Using Apache IcebergPDF version

Branching feature

Branches are references to snapshots that have a lifecycle of their own. You can create a branch by basing the branch on a snapshot ID, a timestamp, or the state of your table. Using the SNAPSHOT RETENTION clause, you can create a branch that limits the number of snapshots of a table.

Iceberg branching is available in Hive only. Iceberg branches are not supported in Impala or Spark.

The following syntax lists timestamps and IDs of snapshots of an Iceberg table. You can use the list of snapshots to create branches and tags.

SELECT * FROM <database>.<table name>.HISTORY

The following syntax lists the branches and tags of a table.

SELECT * from <database>.<table name>.REFS

Use either system version or system time in the following syntax from Hive to create a branch. Tables must be Iceberg V2 tables.

ALTER TABLE <table name> CREATE BRANCH <branch name> FOR SYSTEM_VERSION AS OF <SNAPSHOT_ID>

ALTER TABLE <table name> CREATE BRANCH <branch name> FOR SYSTEM_TIME AS OF 'time_stamp' [expression]

If you do not have the ID or timestamp of a snapshot, you can also create a branch using the table name only and omitting the FOR clause

ALTER TABLE <table name> CREATE BRANCH <branch name>

This syntax creates a branch having the same state as the table.

When you create a branch, you can limit the number of snapshots a branch retains.

ALTER TABLE <table name> CREATE BRANCH <branch name> FOR SYSTEM_VERSION AS OF <timestamp> WITH SNAPSHOT RETENTION <integer limit> SNAPSHOTS;

From Hive, you can ingest data into an Iceberg branch using dot notation as you would a SQL table.

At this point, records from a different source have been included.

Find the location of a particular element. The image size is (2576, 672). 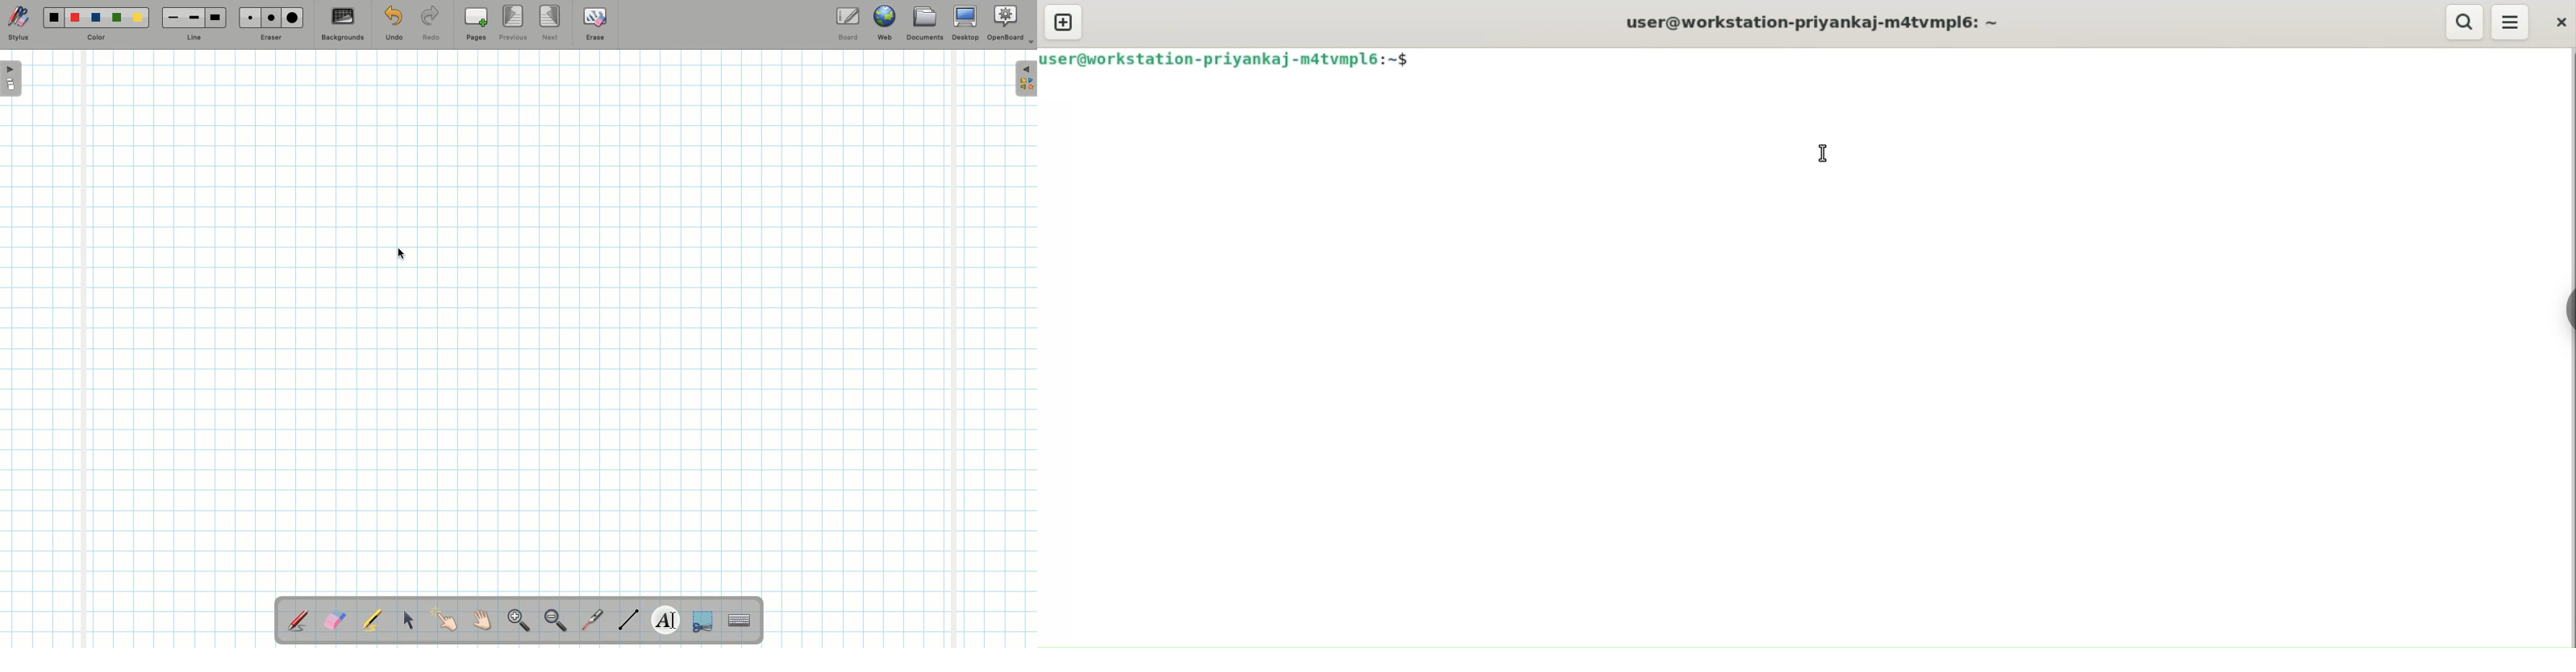

Highlighter is located at coordinates (370, 621).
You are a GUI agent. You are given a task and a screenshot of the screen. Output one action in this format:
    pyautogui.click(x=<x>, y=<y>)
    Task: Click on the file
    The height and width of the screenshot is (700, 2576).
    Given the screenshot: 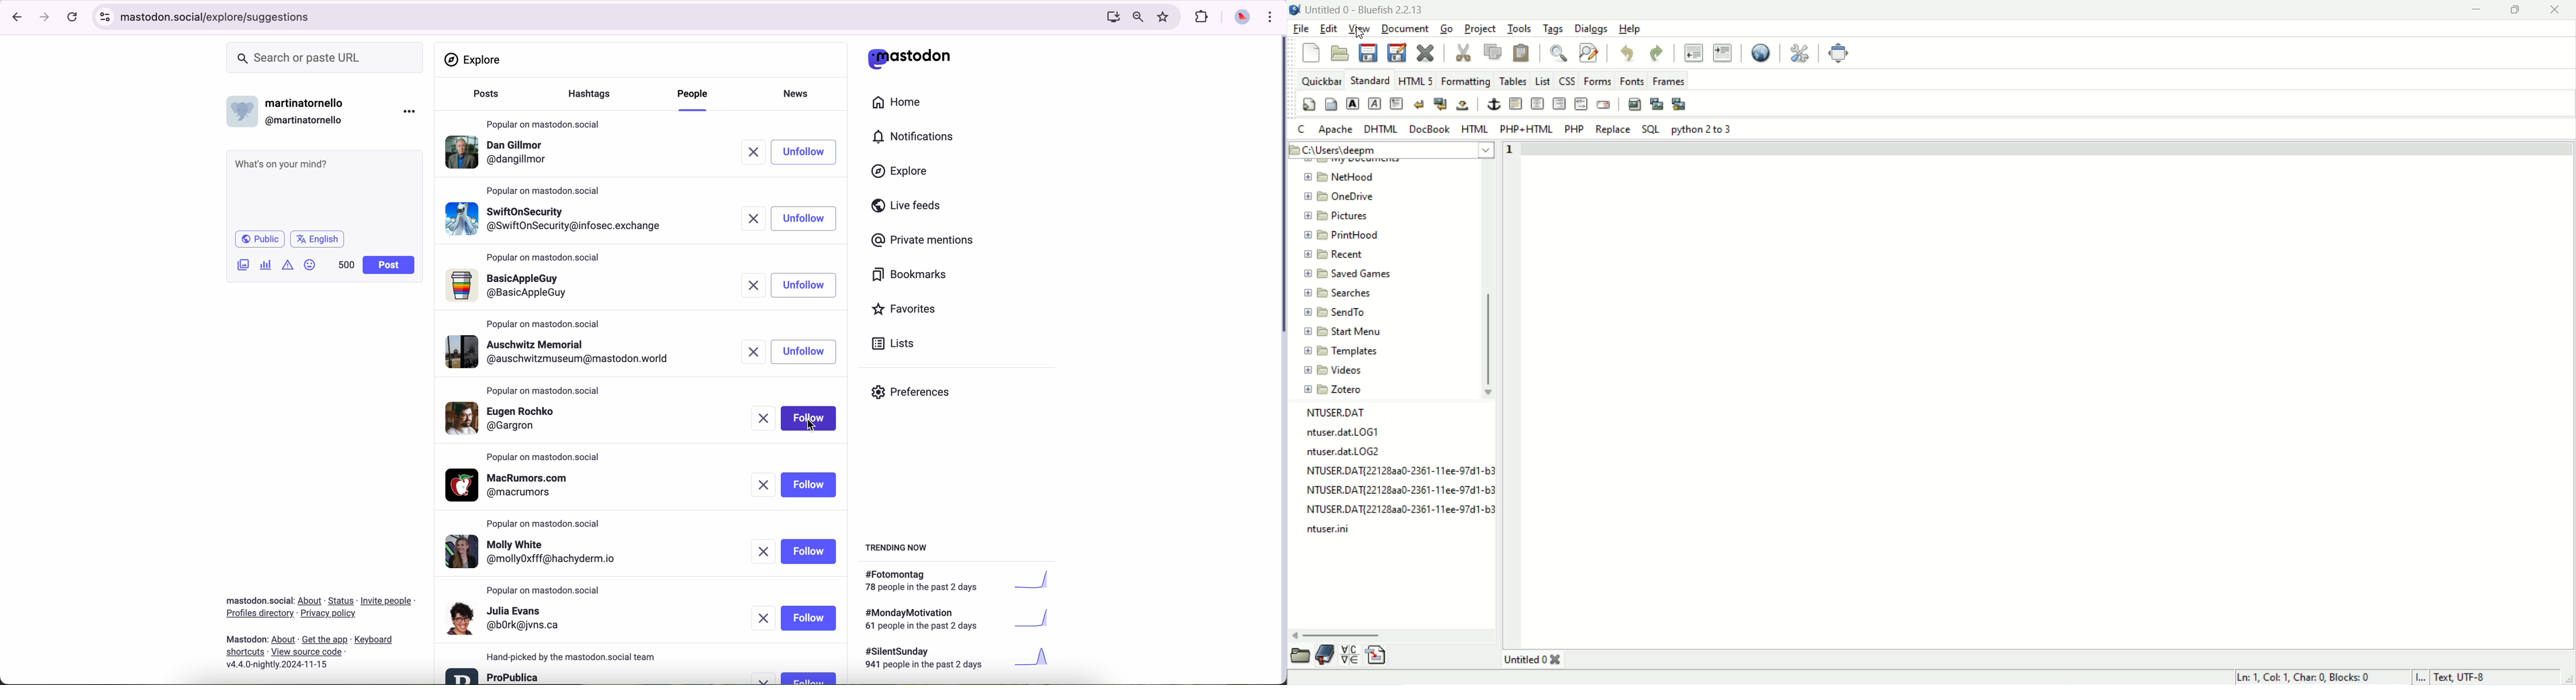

The branch name prefix branch_ must be lowercase.

INSERT INTO TABLE <database name>.<table name>.branch_<branch name> VALUES (<column name>[, <column name> ...]

You can use SQL syntax to read, update, and delete data in a branch.

SELECT <column name 1>, <column name 2>, ... FROM <database name>.<table name>.branch_<branch name>

UPDATE TABLE <database name>.<table name>.branch_<branch name> SET <column name>=<new value>, <column name>=<new value> ... WHERE <condition>

DELETE FROM <database name>.<table name>.branch_<branch name> WHERE <condition>

Fast forwarding a branch updates the state of one branch to another branch within its hierarchy. For example, you can fast-forward branch x to branch z as shown in the following example:

ALTER TABLE <table name> EXECUTE FAST-FORWARD 'x' 'z';

Branch x must be an ancestor of branch z. If you omit the second branch name, the named branch is fast-forwarded to the current branch.

You can delete a branch related to a particular table, using the following syntax:

ALTER TABLE <table name> DROP BRANCH [IF EXISTS] <branch name>